Pixel coordinate grounding data:
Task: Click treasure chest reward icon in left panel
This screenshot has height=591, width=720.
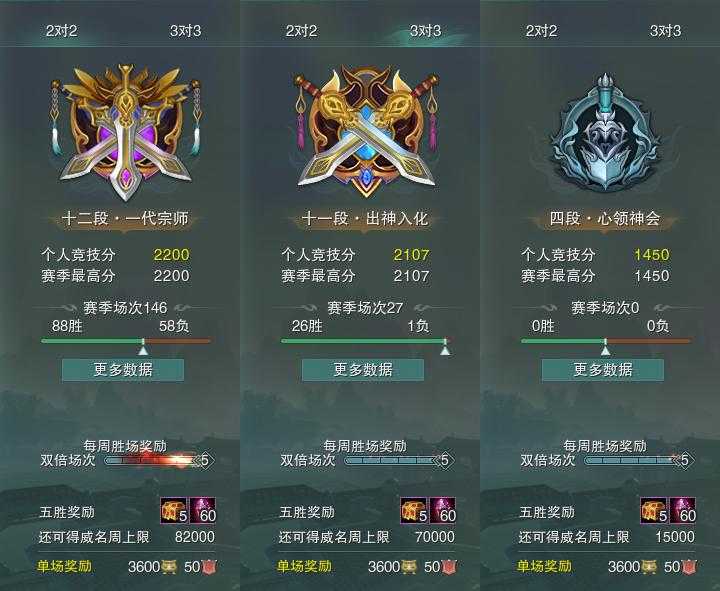Action: tap(174, 511)
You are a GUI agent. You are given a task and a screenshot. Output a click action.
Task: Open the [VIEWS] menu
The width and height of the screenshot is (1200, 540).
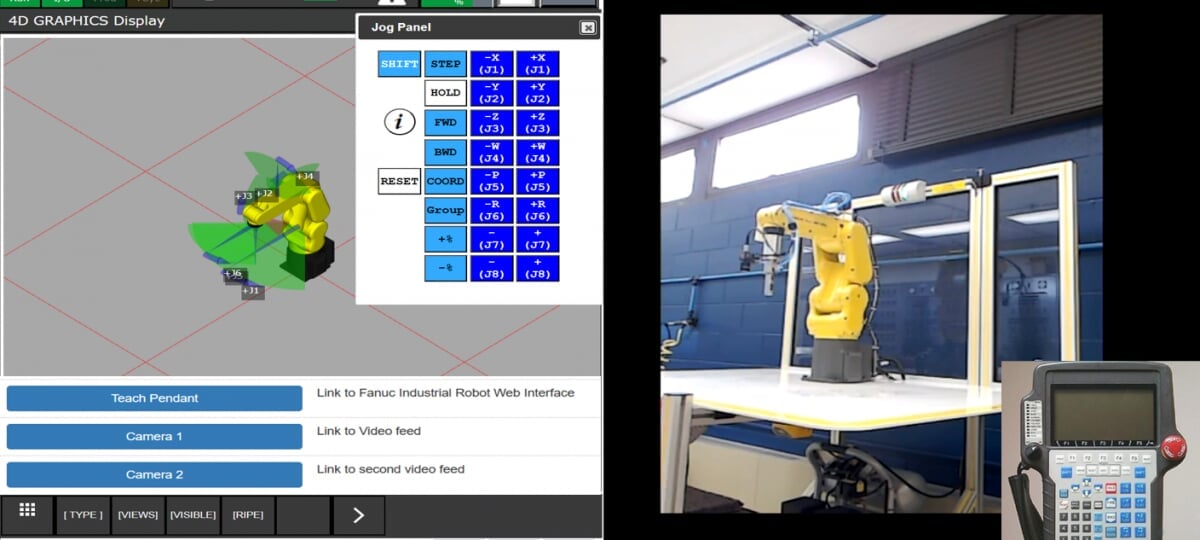[x=138, y=515]
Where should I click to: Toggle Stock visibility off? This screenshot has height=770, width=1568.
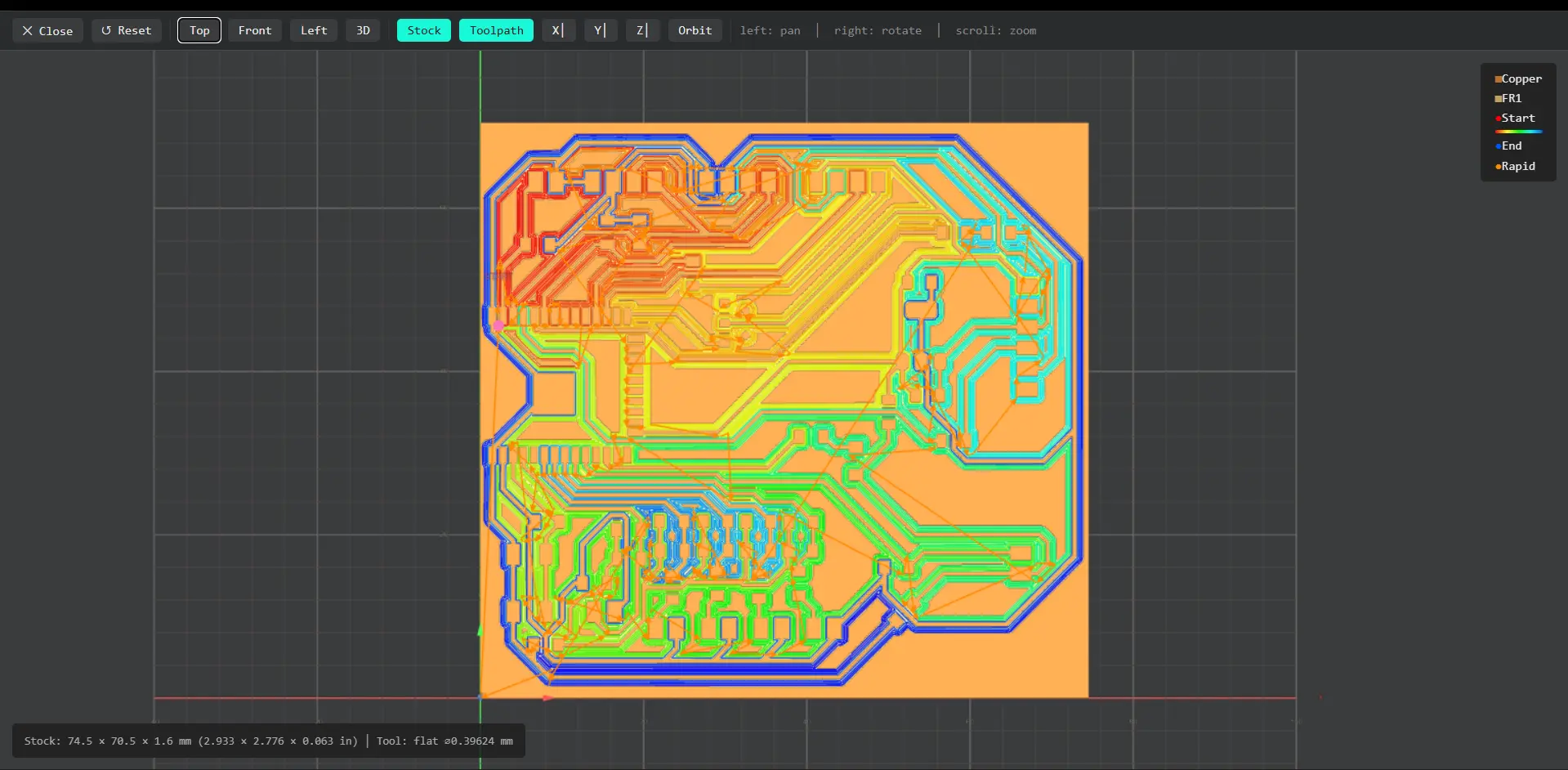point(423,31)
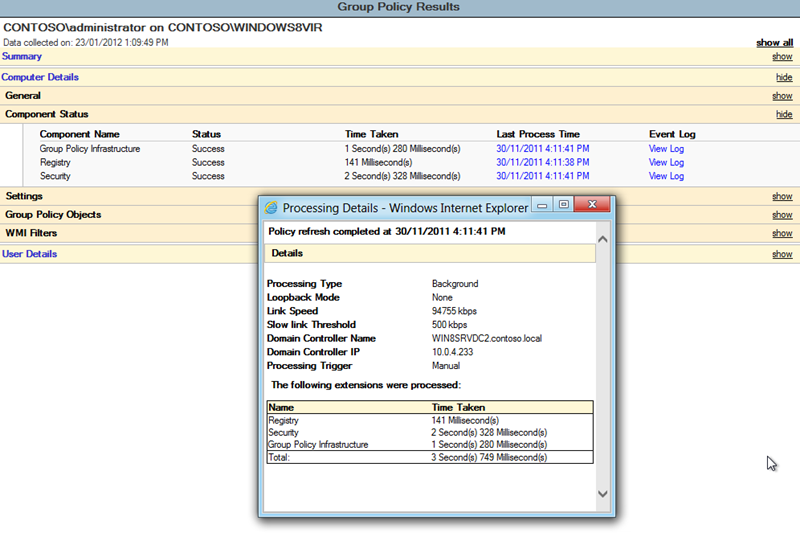
Task: Expand the General section with show
Action: click(782, 96)

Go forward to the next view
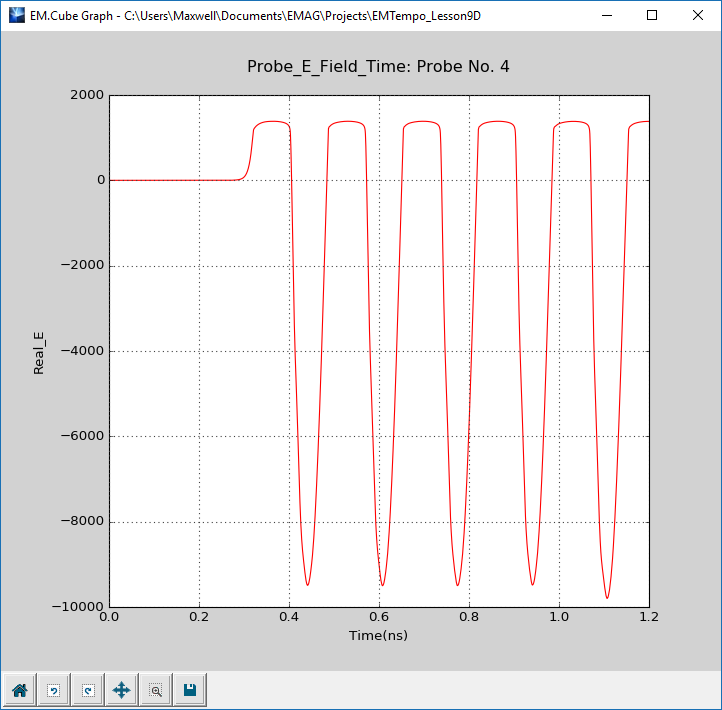[87, 690]
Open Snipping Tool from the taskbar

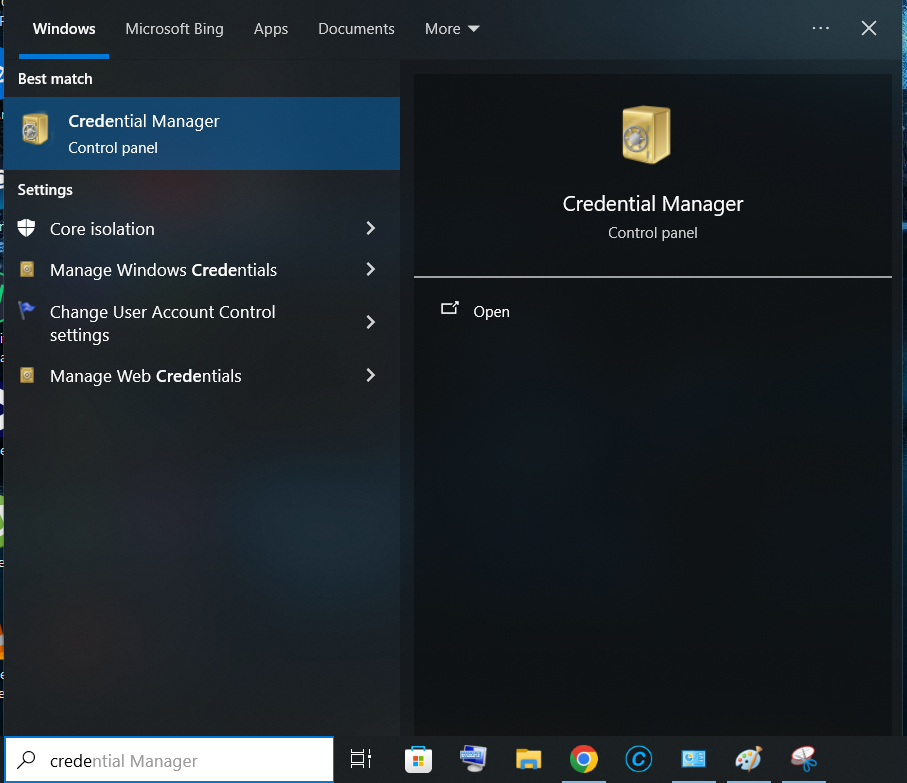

Instructions to follow
Leave the pictures out and restate exactly the lines from the one that has "This screenshot has height=591, width=720." through the final line of the entries above, both ends included.

Output
This screenshot has height=591, width=720.
Action: tap(174, 511)
You are a GUI agent. You are given a task and a screenshot. Output a click action.
Task: Open the [VIEWS] menu
The width and height of the screenshot is (1200, 540).
[x=138, y=515]
Where should I click to: Toggle Stock visibility off? This screenshot has height=770, width=1568.
point(423,31)
Task: Expand the General section with show
Action: click(782, 96)

Go forward to the next view
[87, 690]
Open Snipping Tool from the taskbar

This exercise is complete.